### [TRY IT]
All of the records must be set down again word for word.

### [AVAILABLE RECORDS]
►

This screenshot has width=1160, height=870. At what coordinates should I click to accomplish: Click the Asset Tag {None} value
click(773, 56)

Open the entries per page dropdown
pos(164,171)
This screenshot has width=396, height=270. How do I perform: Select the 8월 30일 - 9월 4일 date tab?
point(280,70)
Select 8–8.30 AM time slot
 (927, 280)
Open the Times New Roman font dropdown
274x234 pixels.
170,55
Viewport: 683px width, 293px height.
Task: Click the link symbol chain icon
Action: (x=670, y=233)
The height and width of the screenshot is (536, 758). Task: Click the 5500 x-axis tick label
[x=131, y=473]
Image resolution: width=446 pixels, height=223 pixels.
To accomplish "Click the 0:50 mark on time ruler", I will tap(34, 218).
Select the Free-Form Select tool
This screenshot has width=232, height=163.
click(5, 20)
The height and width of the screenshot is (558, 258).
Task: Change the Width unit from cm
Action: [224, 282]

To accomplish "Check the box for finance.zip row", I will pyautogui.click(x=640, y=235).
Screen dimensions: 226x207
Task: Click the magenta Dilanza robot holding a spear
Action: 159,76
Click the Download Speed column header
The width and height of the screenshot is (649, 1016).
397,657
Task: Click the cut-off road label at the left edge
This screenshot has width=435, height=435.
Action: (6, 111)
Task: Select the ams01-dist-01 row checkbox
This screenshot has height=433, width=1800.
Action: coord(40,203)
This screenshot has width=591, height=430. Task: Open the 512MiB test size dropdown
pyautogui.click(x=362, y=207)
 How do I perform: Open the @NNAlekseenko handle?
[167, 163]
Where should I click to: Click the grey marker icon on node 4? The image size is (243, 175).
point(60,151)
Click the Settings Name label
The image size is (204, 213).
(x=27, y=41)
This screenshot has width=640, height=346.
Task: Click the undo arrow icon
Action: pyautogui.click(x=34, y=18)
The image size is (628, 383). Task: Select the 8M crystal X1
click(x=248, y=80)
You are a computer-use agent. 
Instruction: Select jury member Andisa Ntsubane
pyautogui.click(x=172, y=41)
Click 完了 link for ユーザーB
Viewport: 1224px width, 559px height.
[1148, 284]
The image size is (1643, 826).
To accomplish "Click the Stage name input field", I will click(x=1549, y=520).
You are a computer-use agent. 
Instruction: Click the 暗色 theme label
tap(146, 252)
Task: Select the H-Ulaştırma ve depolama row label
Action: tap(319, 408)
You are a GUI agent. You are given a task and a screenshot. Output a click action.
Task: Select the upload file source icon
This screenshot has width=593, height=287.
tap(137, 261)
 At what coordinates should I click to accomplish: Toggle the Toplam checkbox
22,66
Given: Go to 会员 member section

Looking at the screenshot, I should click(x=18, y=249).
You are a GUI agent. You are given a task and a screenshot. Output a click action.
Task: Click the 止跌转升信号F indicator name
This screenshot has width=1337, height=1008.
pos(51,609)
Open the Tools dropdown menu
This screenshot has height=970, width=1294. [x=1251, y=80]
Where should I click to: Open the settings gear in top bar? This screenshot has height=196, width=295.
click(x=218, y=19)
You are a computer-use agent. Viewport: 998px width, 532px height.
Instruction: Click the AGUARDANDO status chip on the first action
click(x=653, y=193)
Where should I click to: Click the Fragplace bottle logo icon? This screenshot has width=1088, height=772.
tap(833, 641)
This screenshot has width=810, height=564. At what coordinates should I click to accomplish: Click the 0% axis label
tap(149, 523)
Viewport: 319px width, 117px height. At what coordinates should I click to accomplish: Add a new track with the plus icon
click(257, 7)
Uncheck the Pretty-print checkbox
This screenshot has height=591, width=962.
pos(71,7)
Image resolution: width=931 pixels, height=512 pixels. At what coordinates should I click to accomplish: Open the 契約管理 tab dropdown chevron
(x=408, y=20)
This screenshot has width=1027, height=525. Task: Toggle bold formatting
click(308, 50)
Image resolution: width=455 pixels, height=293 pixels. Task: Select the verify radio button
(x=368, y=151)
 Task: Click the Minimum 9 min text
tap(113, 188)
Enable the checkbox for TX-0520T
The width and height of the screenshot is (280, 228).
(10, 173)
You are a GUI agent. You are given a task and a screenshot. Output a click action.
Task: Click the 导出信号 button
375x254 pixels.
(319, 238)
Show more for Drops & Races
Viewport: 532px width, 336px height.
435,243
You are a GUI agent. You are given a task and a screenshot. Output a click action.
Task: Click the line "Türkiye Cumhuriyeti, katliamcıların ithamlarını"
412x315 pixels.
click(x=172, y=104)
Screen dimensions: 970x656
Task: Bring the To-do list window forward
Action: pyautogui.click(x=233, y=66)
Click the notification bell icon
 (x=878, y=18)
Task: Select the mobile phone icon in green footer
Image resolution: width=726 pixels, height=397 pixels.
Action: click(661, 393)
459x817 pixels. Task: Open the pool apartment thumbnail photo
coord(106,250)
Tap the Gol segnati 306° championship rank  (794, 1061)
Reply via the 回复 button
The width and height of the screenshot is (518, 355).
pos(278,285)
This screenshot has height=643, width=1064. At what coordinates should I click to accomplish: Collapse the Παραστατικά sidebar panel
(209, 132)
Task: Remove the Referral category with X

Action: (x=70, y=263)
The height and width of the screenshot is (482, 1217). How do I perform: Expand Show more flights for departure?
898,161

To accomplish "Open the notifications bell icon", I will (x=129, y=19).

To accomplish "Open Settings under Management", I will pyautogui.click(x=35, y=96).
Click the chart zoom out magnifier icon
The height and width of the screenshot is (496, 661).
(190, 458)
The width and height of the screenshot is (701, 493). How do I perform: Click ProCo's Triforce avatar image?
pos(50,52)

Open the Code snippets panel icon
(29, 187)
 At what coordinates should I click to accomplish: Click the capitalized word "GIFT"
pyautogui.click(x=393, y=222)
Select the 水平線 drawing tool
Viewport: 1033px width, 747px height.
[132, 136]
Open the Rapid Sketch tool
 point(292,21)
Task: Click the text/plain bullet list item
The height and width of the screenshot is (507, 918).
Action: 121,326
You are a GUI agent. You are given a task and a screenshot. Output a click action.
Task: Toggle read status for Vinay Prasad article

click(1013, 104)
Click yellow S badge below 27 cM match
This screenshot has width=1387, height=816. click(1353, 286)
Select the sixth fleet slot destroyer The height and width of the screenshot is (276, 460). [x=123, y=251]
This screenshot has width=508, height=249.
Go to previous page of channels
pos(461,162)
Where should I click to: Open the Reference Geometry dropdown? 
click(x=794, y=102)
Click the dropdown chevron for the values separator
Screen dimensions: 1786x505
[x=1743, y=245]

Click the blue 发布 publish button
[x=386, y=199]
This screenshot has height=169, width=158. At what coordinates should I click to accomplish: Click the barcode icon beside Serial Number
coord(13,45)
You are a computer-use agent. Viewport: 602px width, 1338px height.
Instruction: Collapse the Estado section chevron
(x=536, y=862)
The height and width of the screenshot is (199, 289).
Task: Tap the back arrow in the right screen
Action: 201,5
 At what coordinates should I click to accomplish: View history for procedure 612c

◄

### [REPLY]
This screenshot has width=1160, height=870. At what coordinates should I click to accomplish: Click the Asset Tag {None} value
click(773, 56)

Open the entries per page dropdown
pos(164,171)
This screenshot has width=396, height=270. How do I perform: Select the 8월 30일 - 9월 4일 date tab?
point(280,70)
Select 8–8.30 AM time slot
 (927, 280)
Open the Times New Roman font dropdown
274x234 pixels.
170,55
Viewport: 683px width, 293px height.
Task: Click the link symbol chain icon
Action: (x=670, y=233)
The height and width of the screenshot is (536, 758). Task: Click the 5500 x-axis tick label
[x=131, y=473]
Image resolution: width=446 pixels, height=223 pixels.
To accomplish "Click the 0:50 mark on time ruler", I will tap(34, 218).
Select the Free-Form Select tool
This screenshot has width=232, height=163.
click(5, 20)
The height and width of the screenshot is (558, 258).
Task: Change the Width unit from cm
Action: [224, 282]

To accomplish "Check the box for finance.zip row", I will pyautogui.click(x=640, y=235).
Screen dimensions: 226x207
Task: Click the magenta Dilanza robot holding a spear
Action: 159,76
Click the Download Speed column header
The width and height of the screenshot is (649, 1016).
397,657
Task: Click the cut-off road label at the left edge
This screenshot has width=435, height=435.
Action: (6, 111)
Task: Select the ams01-dist-01 row checkbox
This screenshot has height=433, width=1800.
Action: coord(40,203)
This screenshot has width=591, height=430. Task: Open the 512MiB test size dropdown
pyautogui.click(x=362, y=207)
 How do I perform: Open the @NNAlekseenko handle?
[167, 163]
Where should I click to: Click the grey marker icon on node 4? The image size is (243, 175).
point(60,151)
Click the Settings Name label
The image size is (204, 213).
(x=27, y=41)
This screenshot has width=640, height=346.
Task: Click the undo arrow icon
Action: pyautogui.click(x=34, y=18)
The image size is (628, 383). Task: Select the 8M crystal X1
click(x=248, y=80)
You are a computer-use agent. 
Instruction: Select jury member Andisa Ntsubane
pyautogui.click(x=172, y=41)
Click 完了 link for ユーザーB
Viewport: 1224px width, 559px height.
[1148, 284]
The image size is (1643, 826).
To accomplish "Click the Stage name input field", I will click(x=1549, y=520).
You are a computer-use agent. 
Instruction: Click the 暗色 theme label
tap(146, 252)
Task: Select the H-Ulaştırma ve depolama row label
Action: tap(319, 408)
You are a GUI agent. You are given a task and a screenshot. Output a click action.
Task: Select the upload file source icon
This screenshot has width=593, height=287.
tap(137, 261)
 At what coordinates should I click to accomplish: Toggle the Toplam checkbox
22,66
Given: Go to 会员 member section

Looking at the screenshot, I should click(x=18, y=249).
You are a GUI agent. You are given a task and a screenshot. Output a click action.
Task: Click the 止跌转升信号F indicator name
This screenshot has width=1337, height=1008.
pos(51,609)
Open the Tools dropdown menu
This screenshot has height=970, width=1294. [x=1251, y=80]
Where should I click to: Open the settings gear in top bar? This screenshot has height=196, width=295.
click(x=218, y=19)
You are a computer-use agent. Viewport: 998px width, 532px height.
Instruction: Click the AGUARDANDO status chip on the first action
click(x=653, y=193)
Where should I click to: Click the Fragplace bottle logo icon? This screenshot has width=1088, height=772.
tap(833, 641)
This screenshot has width=810, height=564. At what coordinates should I click to accomplish: Click the 0% axis label
tap(149, 523)
Viewport: 319px width, 117px height. At what coordinates should I click to accomplish: Add a new track with the plus icon
click(257, 7)
Uncheck the Pretty-print checkbox
This screenshot has height=591, width=962.
pos(71,7)
Image resolution: width=931 pixels, height=512 pixels. At what coordinates should I click to accomplish: Open the 契約管理 tab dropdown chevron
(x=408, y=20)
This screenshot has width=1027, height=525. Task: Toggle bold formatting
click(308, 50)
Image resolution: width=455 pixels, height=293 pixels. Task: Select the verify radio button
(x=368, y=151)
 Task: Click the Minimum 9 min text
tap(113, 188)
Enable the checkbox for TX-0520T
The width and height of the screenshot is (280, 228).
(10, 173)
You are a GUI agent. You are given a task and a screenshot. Output a click action.
Task: Click the 导出信号 button
375x254 pixels.
(319, 238)
Show more for Drops & Races
Viewport: 532px width, 336px height.
435,243
You are a GUI agent. You are given a task and a screenshot. Output a click action.
Task: Click the line "Türkiye Cumhuriyeti, katliamcıların ithamlarını"
412x315 pixels.
click(x=172, y=104)
Screen dimensions: 970x656
Task: Bring the To-do list window forward
Action: pyautogui.click(x=233, y=66)
Click the notification bell icon
 (x=878, y=18)
Task: Select the mobile phone icon in green footer
Image resolution: width=726 pixels, height=397 pixels.
Action: click(661, 393)
459x817 pixels. Task: Open the pool apartment thumbnail photo
coord(106,250)
Tap the Gol segnati 306° championship rank  (794, 1061)
Reply via the 回复 button
The width and height of the screenshot is (518, 355).
pos(278,285)
This screenshot has height=643, width=1064. At what coordinates should I click to accomplish: Collapse the Παραστατικά sidebar panel
(209, 132)
Task: Remove the Referral category with X

Action: (x=70, y=263)
The height and width of the screenshot is (482, 1217). How do I perform: Expand Show more flights for departure?
898,161

To accomplish "Open the notifications bell icon", I will (x=129, y=19).

To accomplish "Open Settings under Management", I will pyautogui.click(x=35, y=96).
Click the chart zoom out magnifier icon
The height and width of the screenshot is (496, 661).
(190, 458)
The width and height of the screenshot is (701, 493). How do I perform: Click ProCo's Triforce avatar image?
pos(50,52)

Open the Code snippets panel icon
(29, 187)
 At what coordinates should I click to accomplish: Click the capitalized word "GIFT"
pyautogui.click(x=393, y=222)
Select the 水平線 drawing tool
Viewport: 1033px width, 747px height.
[132, 136]
Open the Rapid Sketch tool
 point(292,21)
Task: Click the text/plain bullet list item
The height and width of the screenshot is (507, 918).
Action: 121,326
You are a GUI agent. You are given a task and a screenshot. Output a click action.
Task: Toggle read status for Vinay Prasad article

click(1013, 104)
Click yellow S badge below 27 cM match
This screenshot has width=1387, height=816. click(1353, 286)
Select the sixth fleet slot destroyer The height and width of the screenshot is (276, 460). [x=123, y=251]
This screenshot has width=508, height=249.
Go to previous page of channels
pos(461,162)
Where should I click to: Open the Reference Geometry dropdown? 
click(x=794, y=102)
Click the dropdown chevron for the values separator
Screen dimensions: 1786x505
[x=1743, y=245]

Click the blue 发布 publish button
[x=386, y=199]
This screenshot has height=169, width=158. At what coordinates should I click to accomplish: Click the barcode icon beside Serial Number
coord(13,45)
You are a computer-use agent. Viewport: 602px width, 1338px height.
Instruction: Collapse the Estado section chevron
(x=536, y=862)
The height and width of the screenshot is (199, 289).
Task: Tap the back arrow in the right screen
Action: 201,5
 At what coordinates should I click to accomplish: View history for procedure 612c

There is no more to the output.